About Thomas McGrathThomas McGrath (born November 20, 1916 in Sheldon, North Dakota; died September 20, 1990 in Minneapolis, Minnesota) was an American poet. The achievement that is without question the greatest in his work is the book-length poem, Letter to an Imaginary Friend. Here McGrath tends towards the very long line-he calls it a six-beat line-often broken up on the page. Here McGrath's imagery, which returns time and again to North Dakota and to Sheldon, as it were for an anchoring place, is dazzling, deriving from personal and political sources, and from his extensive reading, not only in modern poetry but in history, philosophy and mythology. The subject matter of his poems is as complex as his forms. Though his life is often the subject of his poems, he is not, in the usual sense of that term, a confessional poet. Rather, he uses his life, and that of his family and friends, as he uses Sheldon. McGrath, the subject of the poem, is everywhere. He is a radical American, exploring, from that vantage point, the peculiarities, the vagaries, the humor, and often the horror of contemporary experience. As a radical, his approach is often that of the outraged man, furious at injustice, especially the injustice and inequity which derive from socio-political sources, but also the Injustice which is a condition of being human.

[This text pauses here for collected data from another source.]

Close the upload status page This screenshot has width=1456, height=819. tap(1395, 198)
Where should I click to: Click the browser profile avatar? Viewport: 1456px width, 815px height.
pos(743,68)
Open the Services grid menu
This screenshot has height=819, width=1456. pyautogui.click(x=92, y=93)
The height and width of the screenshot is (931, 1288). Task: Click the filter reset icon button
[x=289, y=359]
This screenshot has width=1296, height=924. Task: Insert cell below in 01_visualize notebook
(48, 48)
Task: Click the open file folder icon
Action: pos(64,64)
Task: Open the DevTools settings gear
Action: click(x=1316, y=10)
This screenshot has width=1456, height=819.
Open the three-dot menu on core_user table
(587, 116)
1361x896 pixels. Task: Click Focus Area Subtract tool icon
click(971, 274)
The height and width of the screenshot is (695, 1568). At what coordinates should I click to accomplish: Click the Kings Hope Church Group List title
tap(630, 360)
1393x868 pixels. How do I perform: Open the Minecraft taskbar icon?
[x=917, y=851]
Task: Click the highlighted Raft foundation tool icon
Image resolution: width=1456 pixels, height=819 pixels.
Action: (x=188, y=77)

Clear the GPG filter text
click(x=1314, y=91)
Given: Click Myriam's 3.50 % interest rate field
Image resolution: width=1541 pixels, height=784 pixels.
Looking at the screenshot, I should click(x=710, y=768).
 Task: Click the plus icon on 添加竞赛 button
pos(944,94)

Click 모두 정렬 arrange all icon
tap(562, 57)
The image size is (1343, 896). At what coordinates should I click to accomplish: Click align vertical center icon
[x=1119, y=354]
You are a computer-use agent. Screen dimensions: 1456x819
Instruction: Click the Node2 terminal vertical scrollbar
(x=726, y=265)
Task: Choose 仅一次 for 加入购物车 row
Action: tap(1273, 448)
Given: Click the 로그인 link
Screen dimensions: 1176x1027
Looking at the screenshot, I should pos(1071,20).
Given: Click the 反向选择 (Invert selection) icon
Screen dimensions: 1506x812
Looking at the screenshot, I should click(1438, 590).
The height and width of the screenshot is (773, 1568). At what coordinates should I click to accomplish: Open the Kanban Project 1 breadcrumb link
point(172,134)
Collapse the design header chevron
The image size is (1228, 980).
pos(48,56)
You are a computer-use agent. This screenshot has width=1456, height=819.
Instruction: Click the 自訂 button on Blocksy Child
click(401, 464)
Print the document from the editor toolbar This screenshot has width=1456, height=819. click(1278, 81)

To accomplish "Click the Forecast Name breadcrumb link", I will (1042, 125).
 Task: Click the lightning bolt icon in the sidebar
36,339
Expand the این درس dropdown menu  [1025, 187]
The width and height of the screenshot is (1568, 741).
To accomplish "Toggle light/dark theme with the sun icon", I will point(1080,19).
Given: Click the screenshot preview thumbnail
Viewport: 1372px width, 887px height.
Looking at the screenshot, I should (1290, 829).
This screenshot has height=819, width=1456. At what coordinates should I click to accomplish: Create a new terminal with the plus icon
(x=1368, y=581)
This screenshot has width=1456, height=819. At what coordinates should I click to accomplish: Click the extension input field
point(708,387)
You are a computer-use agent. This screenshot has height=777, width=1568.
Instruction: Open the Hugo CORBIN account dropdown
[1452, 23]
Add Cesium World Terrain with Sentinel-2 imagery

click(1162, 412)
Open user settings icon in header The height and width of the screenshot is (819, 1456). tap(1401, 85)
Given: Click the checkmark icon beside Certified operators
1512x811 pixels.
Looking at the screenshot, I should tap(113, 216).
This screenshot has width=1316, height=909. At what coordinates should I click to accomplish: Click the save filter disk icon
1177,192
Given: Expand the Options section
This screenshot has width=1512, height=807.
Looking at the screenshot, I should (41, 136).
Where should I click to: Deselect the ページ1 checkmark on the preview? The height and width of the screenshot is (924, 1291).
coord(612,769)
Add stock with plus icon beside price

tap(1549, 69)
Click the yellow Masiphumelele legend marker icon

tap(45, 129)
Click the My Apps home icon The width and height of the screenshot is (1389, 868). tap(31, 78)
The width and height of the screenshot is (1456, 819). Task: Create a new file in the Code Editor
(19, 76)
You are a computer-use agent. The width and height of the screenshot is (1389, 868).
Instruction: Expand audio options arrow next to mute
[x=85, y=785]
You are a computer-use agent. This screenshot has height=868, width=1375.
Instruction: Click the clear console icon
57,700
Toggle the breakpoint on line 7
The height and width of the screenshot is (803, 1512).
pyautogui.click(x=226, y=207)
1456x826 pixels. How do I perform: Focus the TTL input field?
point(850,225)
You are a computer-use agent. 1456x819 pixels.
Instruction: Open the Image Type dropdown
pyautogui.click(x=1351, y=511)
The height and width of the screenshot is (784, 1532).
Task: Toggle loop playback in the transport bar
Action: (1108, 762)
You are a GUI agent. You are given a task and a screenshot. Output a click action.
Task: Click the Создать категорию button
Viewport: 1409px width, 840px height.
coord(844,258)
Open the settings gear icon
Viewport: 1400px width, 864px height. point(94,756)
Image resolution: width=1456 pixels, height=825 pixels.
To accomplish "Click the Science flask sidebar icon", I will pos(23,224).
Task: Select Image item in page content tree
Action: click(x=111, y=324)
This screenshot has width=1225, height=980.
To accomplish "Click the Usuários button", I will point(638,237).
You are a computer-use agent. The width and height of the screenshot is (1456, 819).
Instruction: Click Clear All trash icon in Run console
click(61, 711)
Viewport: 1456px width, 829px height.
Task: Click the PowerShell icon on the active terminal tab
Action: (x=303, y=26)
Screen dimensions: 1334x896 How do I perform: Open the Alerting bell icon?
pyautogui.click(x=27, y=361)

Because of the outbreak of World War II, he could not use a Rhodes scholarship awarded to him and continued his studies first at the Louisiana State University in Baton Rouge, where he made the acquaintance of his later publisher Alan Swallow. In 1940/1941 he was a lecturer at Colby College in Maine, but had no taste for teaching and then went to New York, where he was politically active, wrote and worked in a shipyard until he was drafted in 1942. He spent most of his service at the air force base on the Aleutian island of Amchitka. In 1945 he was dismissed with the rank of sergeant and was finally able to study at New College in Oxford in 1947/1948 on his Rhodes scholarship.
After returning to the United States, he taught at Los Angeles State College from 1951 to 1954. McGrath's characteristic voice is first clearly heard in two early books, published after his return from the service. The first is To Walk a Crooked Mile, published by Swallow and William Morrow in 1947, the second Longshot O'Leary's Garland of Practical Poesie, published by International Publishers in 1949. Both of these volumes strongly bear the imprint of McGrath's war experiences, the first dedicated to Jimmy McGrath, killed June 1945, the second concluding with the powerful Blues for Jimmy, occasioned by his brother's death and dedicated to him. His release from there was directly related to his appearance as an uncooperative witness before the Un-American Activities Committee. He processed this experience in his only science fiction novel The Gates of Ivory, the Gates of Horn (1957), a dystopian vision of a machine-controlled America. In the years that followed, McGrath worked as a private school teacher and in various jobs to earn a living. From 1960 he was able to work academically again, first at C. W. Post College in New York State, and then from 1962 at North Dakota State University in Fargo. In 1969 he moved to his first alma mater, Moorhead State University in Minnesota, where he remained until his retirement in 1983.
McGrath died in 1990 at the age of 73.